Elles sont à recrudescence nocturne, s’accompagne de douleurs de maladresse et de sensation de faiblesse.
Elles sont volontiers déclenchées par une flexion prolongée (appel téléphonique long, lecture au lit...).L’examen recherche une amyotrophie (diminution du volume musculaire de l‘adducteur du pouce (un muscle qui permet de rapprocher le pouce des autres doigts) et des inter osseux; On recherche une laxité du coude, une instabilité du nerf en flexion, un test de compression positif en flexion et supination.
On recherche une hypoesthésie (diminution de la sensibilité) dans le territoire ulnaire (5° doigt et moitié interne du 4°).
On recherche un signe de Froment (faiblesse adducteur du pouce) , de Wartenberg (faiblesse de l'adducteur du 5° doigt) , la flexion en intrinsèque + des doigts ; on mesure la force de la pince et globale ainsi que le fléchisseur profond du 5° doigt.
EXAMENS COMPLEMENTAIRES :
Le diagnostic est clinique, et l’électromyogramme (enregistrement électrique de l'activité d'un nerf) a un intérêt pronostic. Il recherche une compression nerveuse associée et en particulier un canal carpien dans 15% des cas.

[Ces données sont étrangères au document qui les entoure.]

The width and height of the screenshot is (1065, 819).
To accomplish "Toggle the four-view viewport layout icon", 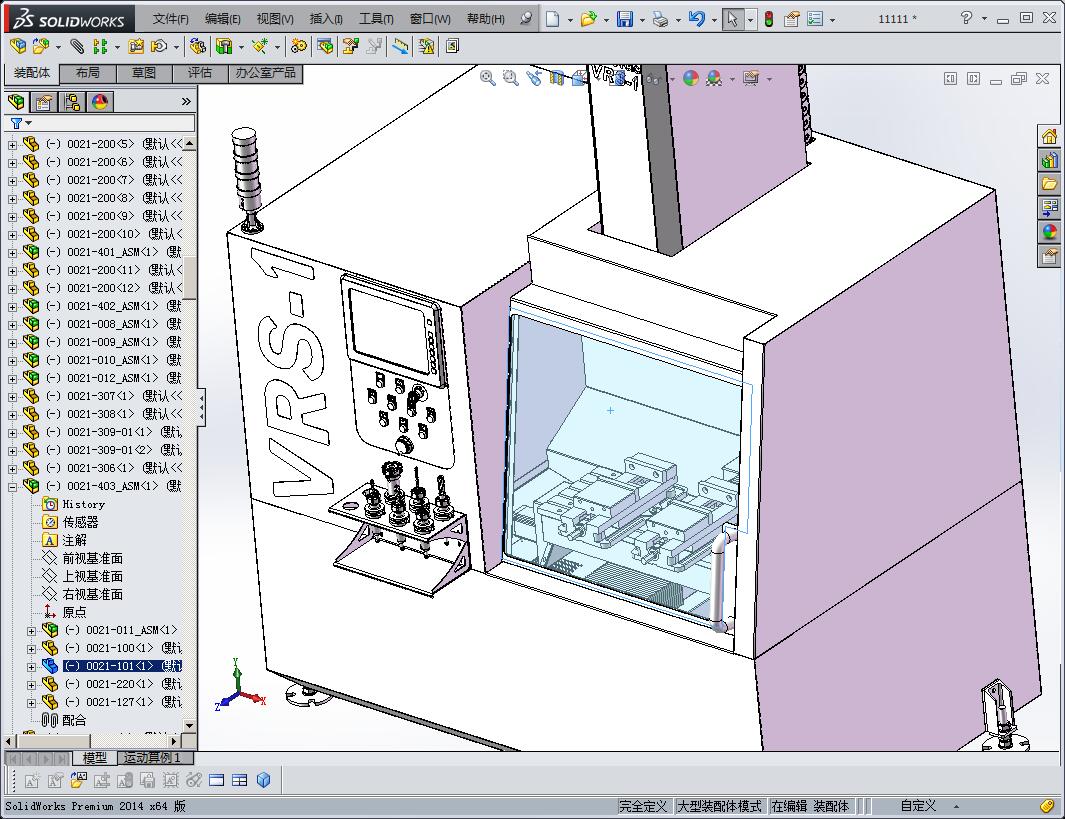I will [240, 781].
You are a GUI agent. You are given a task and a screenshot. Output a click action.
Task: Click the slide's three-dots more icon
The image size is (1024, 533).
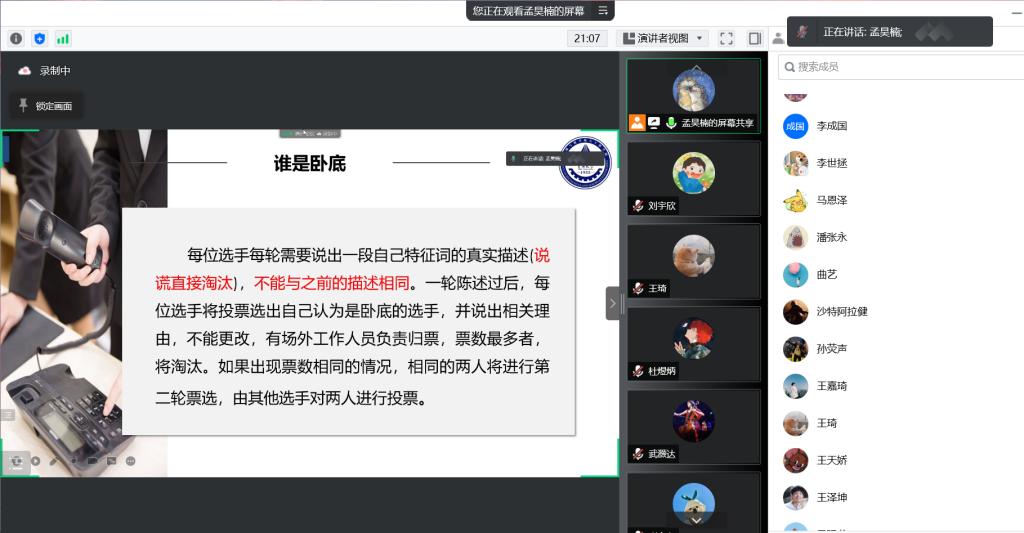pyautogui.click(x=130, y=461)
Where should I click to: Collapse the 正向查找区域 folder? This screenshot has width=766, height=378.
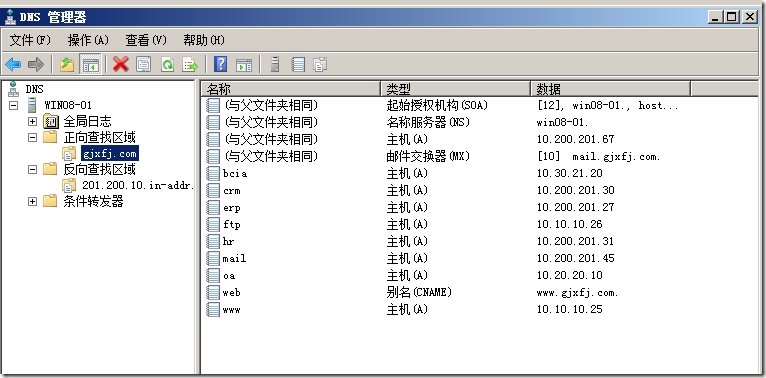(32, 138)
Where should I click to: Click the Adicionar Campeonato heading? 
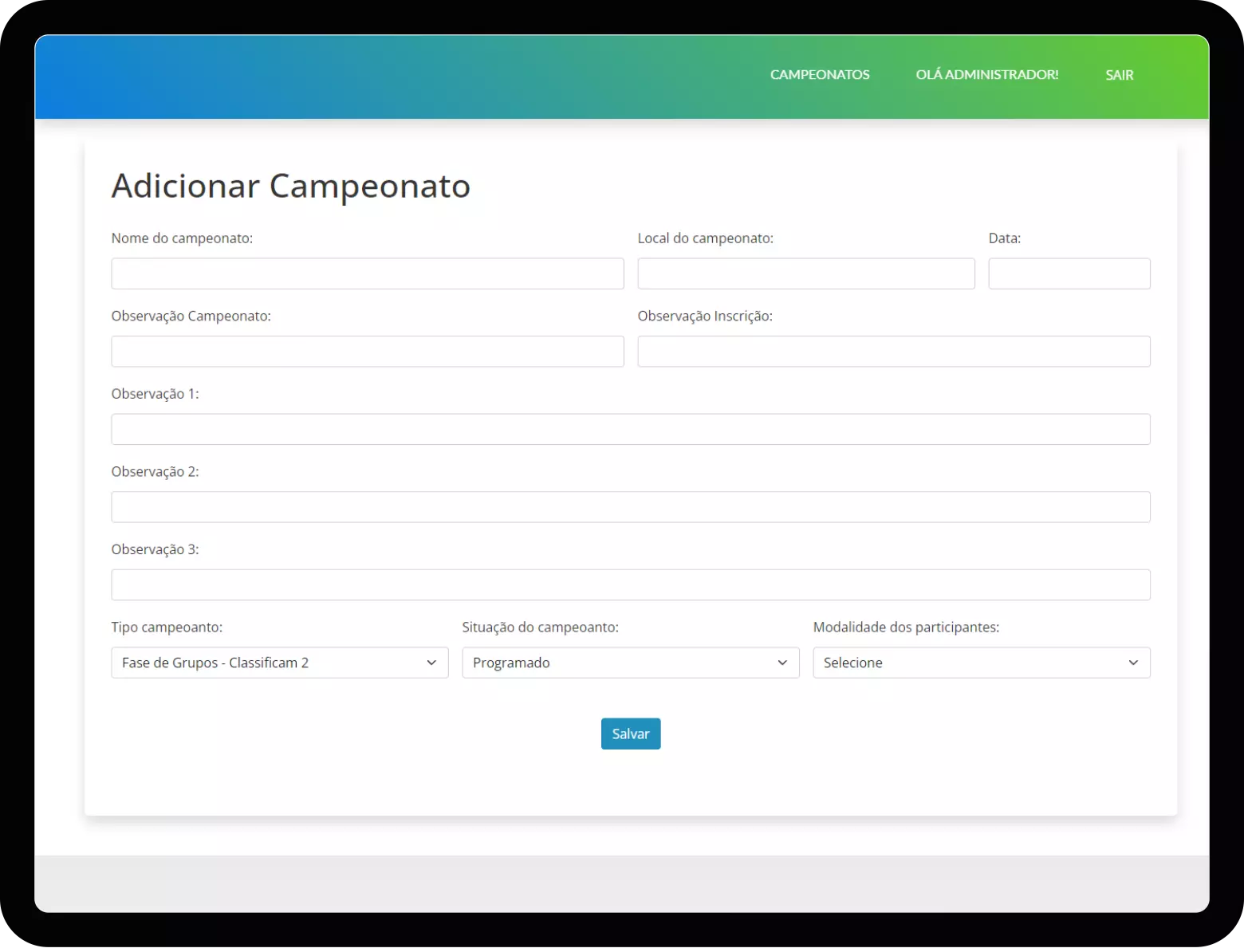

Des radiographies systématiques permettent de rechercher une cause locale.
LE TRAITEMENT:
Le traitement médical est rarement efficace à lui seul, il permet de différer l’intervention dans les formes légères et peu évoluées, et peut être complétement efficace dans les formes psoturales (compression apparue après un long voyage en avion, un travail prolongé sur un bureau ou un établi) . La libération nerveuse peut être associée à une épicondylectomie médiale frontale (régularisation d'un os du coude) comme préconisée par certains chirurgiens, voire l’association à une libération musculaire des muscles internes du coude (épicondyliens médiaux).
Le traitement chirurgical donne de bons résultats dans l’immense majorité des cas
Il peut également être associée à un allongement désinsertion des épicondyliens médiaux.
On peut associer en cas d’instabilité une transposition sous cutanée intra musculaire ( que je ne pratique pas pour ma part étant donné le taux élevé de récidive), ou une stabilisation par un lambeau aponévrotique qui a ma préférence.
La transposition nécessite une dissection un peu plus étendue du nerf.
Certains proposent une libération sous endoscopie (sous caméra vidéo), mais cette technique n’a pas prouvé sa supériorité.
La récupération commence dés le post opératoire immédiat et peut durer jusqu’à 18 mois (dans les formes sévères évoluées). Une amyotrophie installée (diminution du volume des muscles) ne régresse pas malgré une intervention adaptée.
L’arrêt de travail prévisible est de 10 à 15 jours après mini abord ce qui est ma pratique courante, et jusqu'à 4 à 6 semaines pour les travaux plus exigeants. .
Une immobilisation est rarement nécessaire, même en cas de transposition nerveuse.
EN PRATIQUE:
Le traitement chirurgical, lorsqu'il est nécessaire, est fait en ambulatoire (hospitalisation quelques heures). L'anesthésie est presque toujours loco régionale (anesthésie des nerfs à l'aisselle sous échographie). Le nerf récupère dés l'opération, et en fonction de la sévérité de la compression, la récupération peut durer jusqu'à 18 mois (formes les + sévères). L'arrêt de travail dure 2 à 6 semaines. Aucune immobilisation n'est nécessaire, le plus souvent, en post opératoire. Les fils sont résorbables. Des pansements résitant à l'eau, permettent de prendre sa douche dés le 2° jours post opératoire.